During that period, Albert Batlle Bastardas (2011-2014) and Maria Teresa Masià (2014-2016) were deputy directors; and departmental directors were José Rogelio Grajal, Teodoro Franch, Carlos Quílez and Bruno González.

 

Over 200,000 euros as a triennial pay-rise

In addition, between 2010 and 2018, the three directors of the body (David Martínez Madero, Daniel de Alfonso Laso and Miguel Angel Gimeno i Jubero), the deputy director Teresa Masià, and the directors of analysis and investigations received a total of 232,603 euros in triennial pay rises to which they were not entitled, with more than 207,000 euros of this total paid to De Alfonso. This amount is in addition to an irregular quantity of 70,000 euros that De Alfonso received which was already revealed in the Audit Office report for 2018.
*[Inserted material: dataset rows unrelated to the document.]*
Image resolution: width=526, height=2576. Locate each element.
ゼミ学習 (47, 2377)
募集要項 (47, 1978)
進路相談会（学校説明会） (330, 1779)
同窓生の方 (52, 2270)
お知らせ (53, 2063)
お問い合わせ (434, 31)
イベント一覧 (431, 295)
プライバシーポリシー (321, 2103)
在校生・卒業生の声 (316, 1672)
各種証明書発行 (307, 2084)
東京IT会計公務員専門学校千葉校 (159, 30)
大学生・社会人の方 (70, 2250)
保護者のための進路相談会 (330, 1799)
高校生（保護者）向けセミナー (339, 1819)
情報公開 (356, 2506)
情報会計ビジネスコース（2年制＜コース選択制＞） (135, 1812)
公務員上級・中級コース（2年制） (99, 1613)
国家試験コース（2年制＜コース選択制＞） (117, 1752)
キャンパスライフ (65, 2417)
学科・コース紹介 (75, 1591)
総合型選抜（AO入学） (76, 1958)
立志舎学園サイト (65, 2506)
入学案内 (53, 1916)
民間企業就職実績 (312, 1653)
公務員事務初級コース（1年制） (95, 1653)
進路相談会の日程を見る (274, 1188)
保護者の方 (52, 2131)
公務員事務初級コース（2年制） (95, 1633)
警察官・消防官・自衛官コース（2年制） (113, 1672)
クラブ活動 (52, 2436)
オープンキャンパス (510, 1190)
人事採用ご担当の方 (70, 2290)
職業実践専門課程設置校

The report adds that until 2017 criteria for setting salaries for employees of the Anti-fraud Office were not properly defined and the conditions of officials of the Catalan Parliament were incorrectly applied to them. As well, between 2010 and 2018, productivity bonuses that were not legally foreseen were included in the salaries of the Office's personnel.

Daniel De Alfonso - Sergi Alcàzar

The former director of Catalonia Anti-Fraud Office, Daniel de Alfonso, in the Parliament of Catalonia. / Sergi Alcàzar

Expenses not cut in recession

The Anti-fraud Office, as the audit report notes, was created in 2008 "with the aim of preventing and investigating possible specific cases of illegal use or destination of public funds or any other irregular use of the personnel in the service of the public sector".

Among the other conclusions of the report, it states that, from 2012 to 2016, there is no evidence that the entity applied spending containment measures in accordance with the regulations in force at the time, during the recession being experienced in Catalonia.